Saturday, August 17, 2013

Would you marry yourself?

Would you marry yourself? A question posed on a show called RBDiva's, later on the ladies went to "marry" themselves. One of the ladies started breaking down and crying saying that she needed to forgive herself if she doesn't have a child. That's really her desire. She beats herself up about not having a child at the age she of 47.  I began to break down b/c I to need to forgive myself for feeling like I should be married by now, or should have been by 30.  Every year, I turn an age I'm always looking at the next age.  When I was 29 I mentally already thought I was 30.  I'm disappointing myself from the jump.  This is something that I have to work on, seriously.
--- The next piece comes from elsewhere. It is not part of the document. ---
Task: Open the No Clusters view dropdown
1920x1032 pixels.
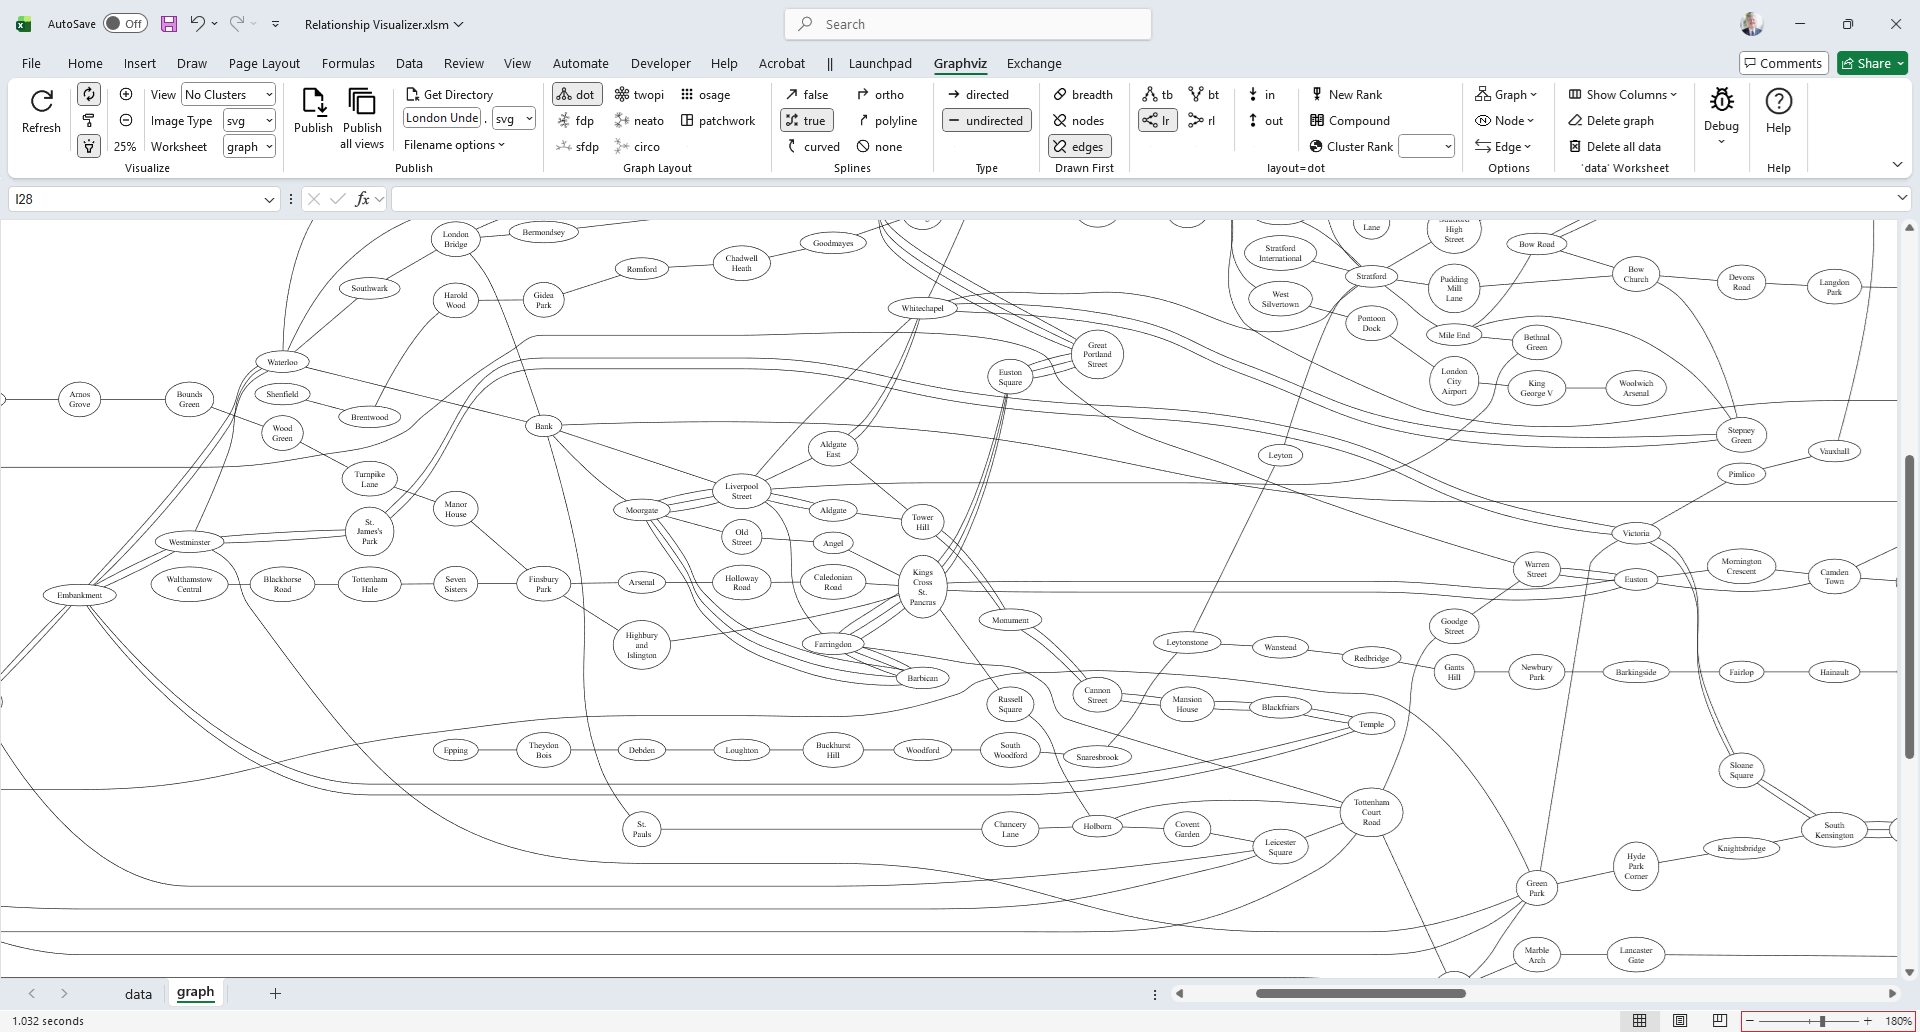Action: point(228,95)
I have to forgive myself that it didn't workout with me & ex right before I turned 30, and not just that, but the fact that it didn't workout with us and he moved on so quickly and married another, and thinking I could have prevented it if I was more patient, more understand, and maybe if I didn't break up with him so many times he would have married me.  Today is August 17, 2013, I can't go back to March 2012 and change the emails I sent, or the words I said, or the nasty text I sent.  I have to live for today, even though the painful breakup haunts me.  I have to forgive myself, so that I can be a better me, and so that I can feel confident saying "I would marry myself!" I have to let the past stay in the past and give myself forgiveness.  I vow to value myself first even when it hurts.